> _Exercise aim_
Continue the passage on BOE's website and market area, picking up after its final sentence.

BOE maintains an internet website at www.bankofessex.com. This website contains information relating to BOE and its business. Stockholders of BOE and the public may access BOE’s periodic and current reports, including annual reports on Form 10-K, quarterly reports on Form 10-Q and current reports on Form 8-K, and any amendments to those reports, filed with or furnished to the SEC pursuant to Section 13(a) or 15(d) of the Securities Exchange Act of 1934, as amended, through the “Investors” section of BOE’s website. The reports are made available on this website as soon as practicable following the filing of the reports with the SEC. This information is free of charge and may be reviewed, downloaded and printed from the website at any time.
 
Market Area
 
BOE’s eight offices serve a diverse market from the edge of the City of Richmond in Hanover and Henrico Counties to Tappahannock, Virginia on the Rappahannock River in Essex County and into the Northern Neck. From suburban Hanover and Henrico Counties, the market area is primarily rural along Route 360 through King William and King and Queen Counties into Essex County and two recently opened offices in Northumberland County in the Northern Neck of Virginia. BOE’s management believes Route 360 is a developing growth corridor from Richmond to the east. Tappahannock is approximately 40 miles from downtown Richmond and about one hour from Fredericksburg. Through its Tappahannock branches, BOE also serves the central portions of the Middle Peninsula and the Northern Neck of Virginia. Through its West Point office, BOE serves portions of the Middle Peninsula of Virginia.
 
BOE made application in 2007 with the State Corporation Commission’s Bureau of Financial Institutions and received approval to establish two branches in Northumberland County, Virginia. One location will be constructed in Callao and one in Burgess. Route 360 runs through Northumberland County, which is located in the Northern Neck of Virginia and has experienced significant growth in total deposits the last ten years as the area has evolved from an area dependent upon agricultural and industrial seafood production to a growing waterfront retirement community with associated service businesses. These two offices are currently open in temporary mobile banking units and construction of permanent facilities is expected to begin in mid-year 2008.

> _Available data_
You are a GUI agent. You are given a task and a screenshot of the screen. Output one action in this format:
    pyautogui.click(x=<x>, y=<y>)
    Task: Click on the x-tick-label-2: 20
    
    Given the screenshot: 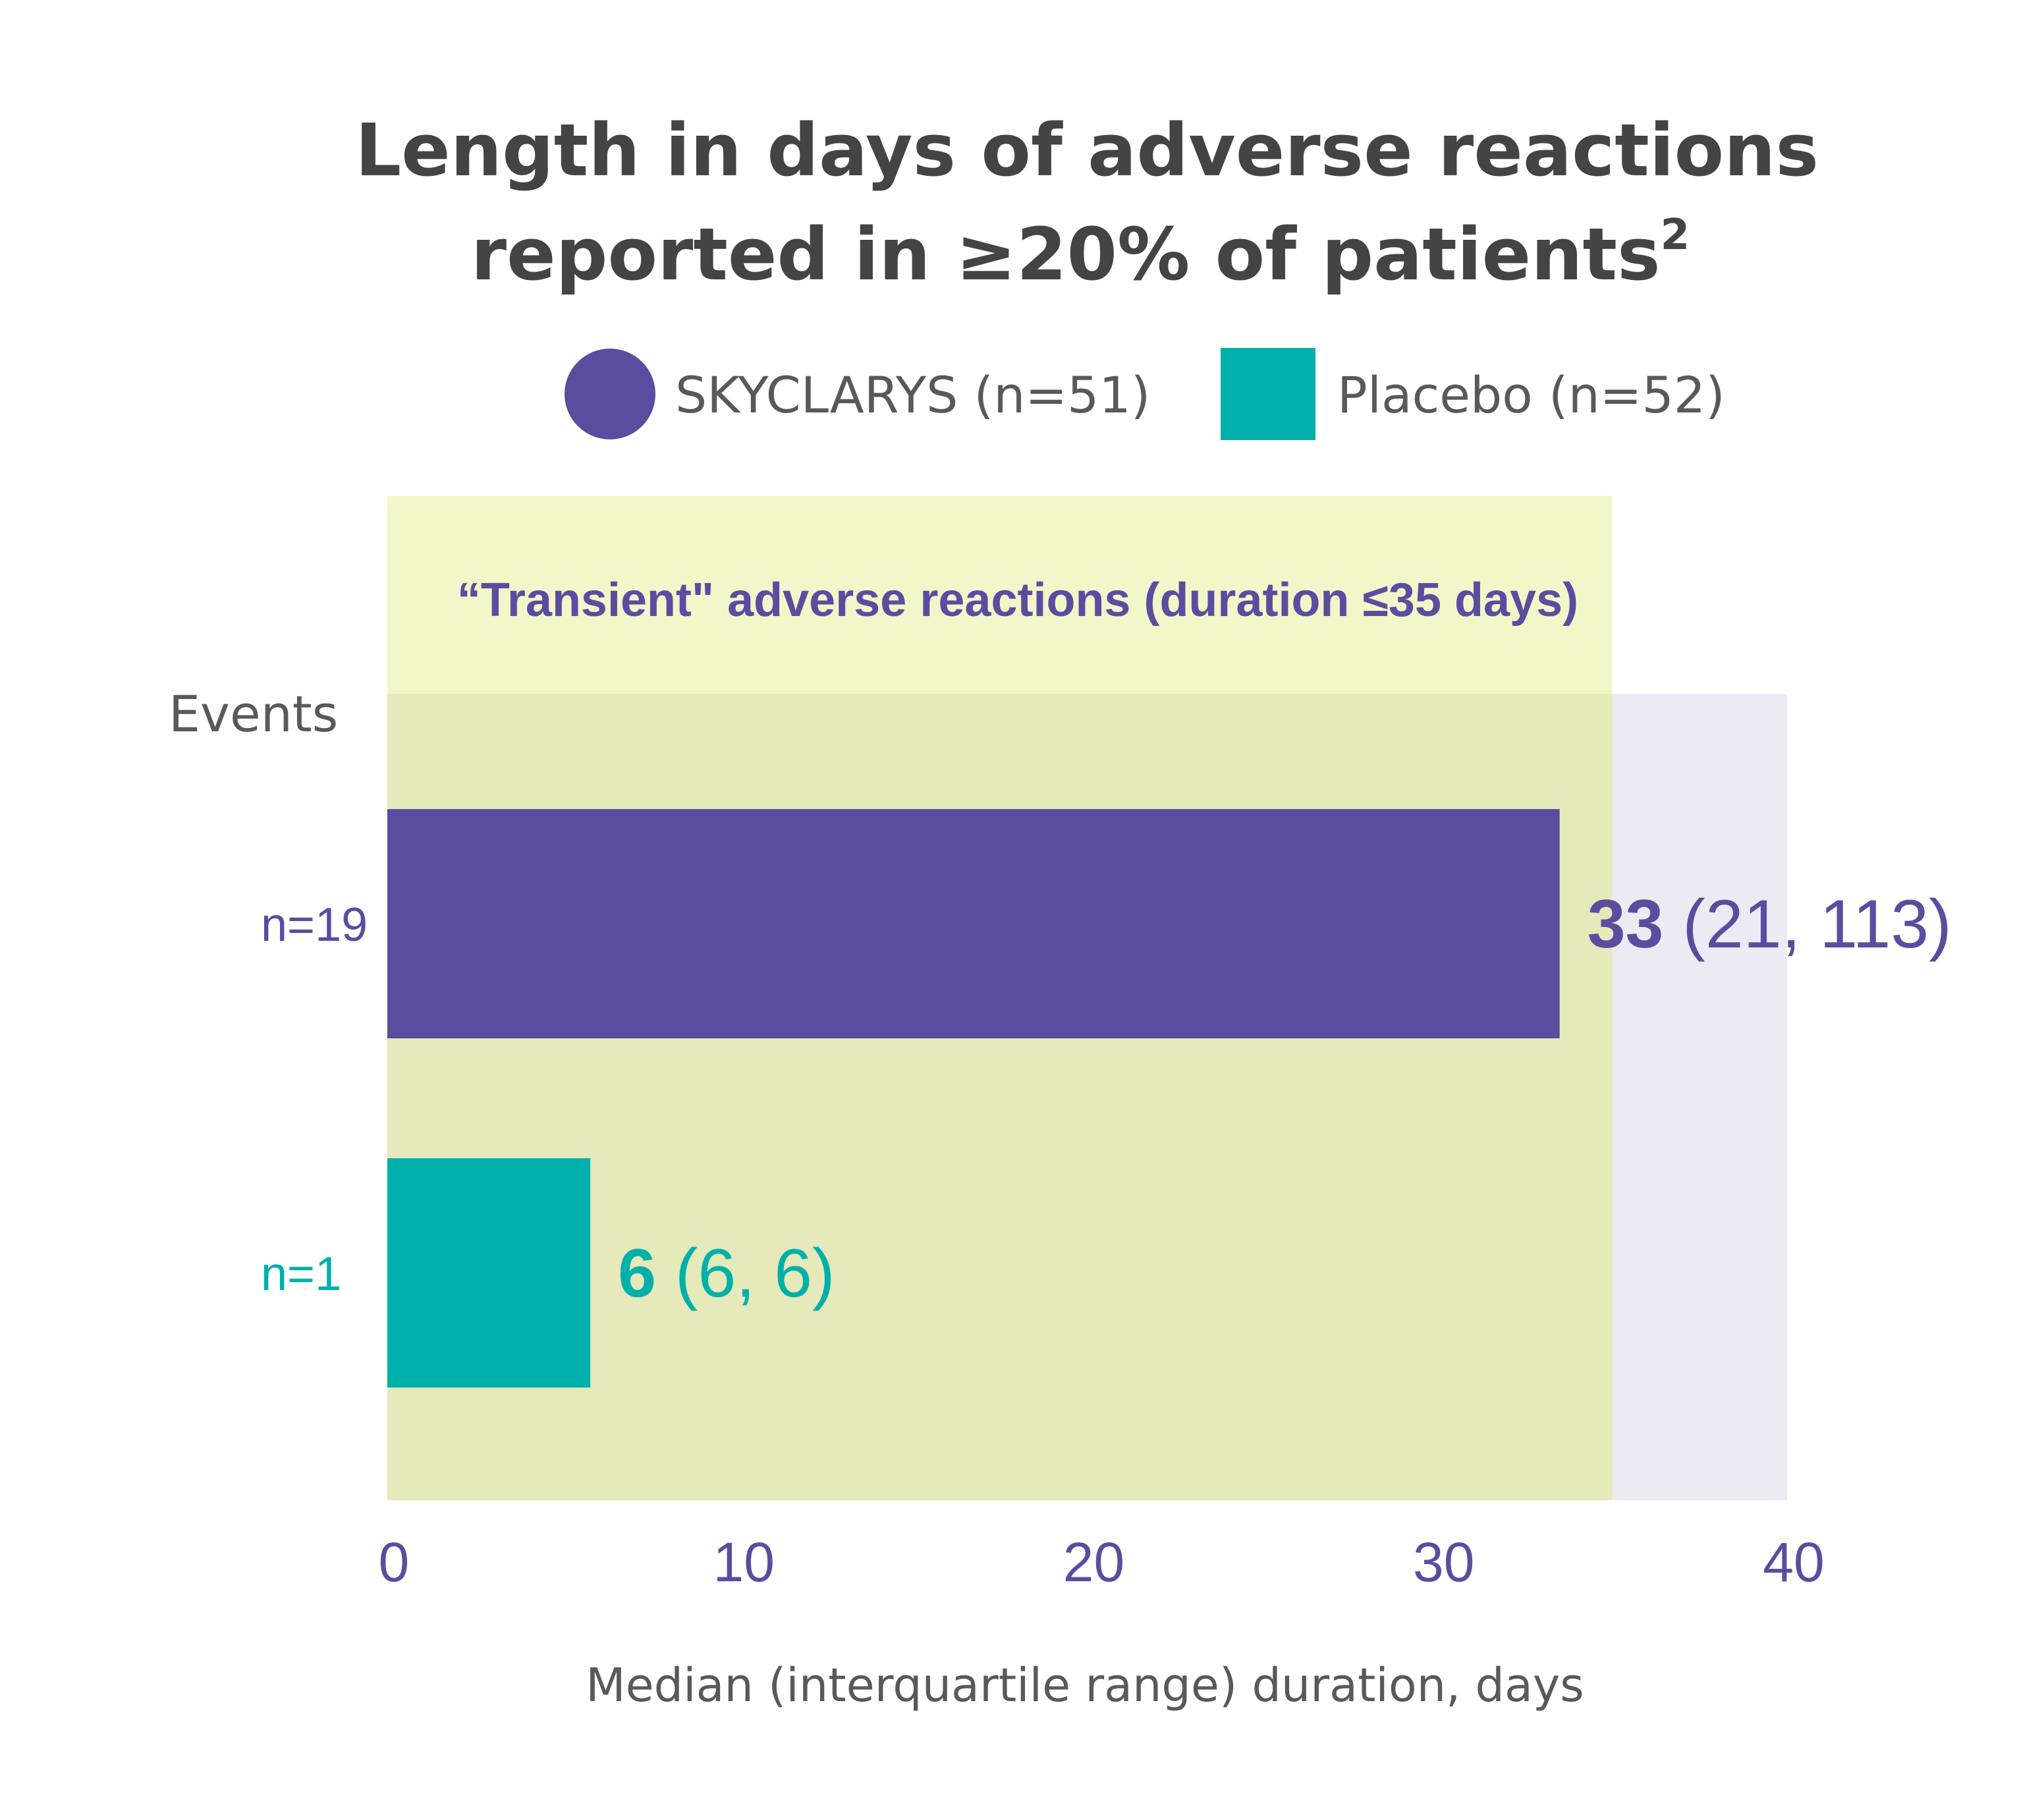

> _Answer for this exercise_
Competition
 
Within the Richmond, Middle Peninsula and Northern Neck areas, BOE operates in a highly competitive environment, competing for deposits and loans with commercial corporations, savings and loans and other financial institutions, including non-bank competitors, many of which possess substantially greater financial resources than those available to BOE. Many of these institutions have significantly higher lending limits than BOE. In addition, there can be no assurance that other financial institutions, with substantially greater resources than BOE, will not establish operations in BOE’s service area. The financial services industry remains highly competitive and is constantly evolving.
 
In Essex County, BOE commands 38.7% of the deposits in the market, according to the most recently available survey of deposits by the FDIC (June 30, 2007). Serving King William County, the branches at Central Garage and West Point have experienced steady growth, reaching 21.5% of the deposits in the King William County market as of the June 30, 2007 FDIC survey of deposits, while competing with previously established branches. BOE’s office located on Route 360 in eastern Hanover County had $37.7 million in total deposits on June 30, 2007. In Henrico County BOE’s office located near Virginia Center Commons Mall has experienced strong growth while competing against other community banks and established offices of statewide banks in the vicinity. This office had $47.2 million in total deposits on June 30, 2007.
 
Factors such as rates offered on loan and deposit products, types of products offered, the number and location of branch offices, as well as the reputation of institutions in the market, affect competition for loans and deposits. BOE emphasizes customer service, establishing long-term relationships with its customers, thereby creating customer loyalty, and providing adequate product lines for individuals and small-to-medium size business customers.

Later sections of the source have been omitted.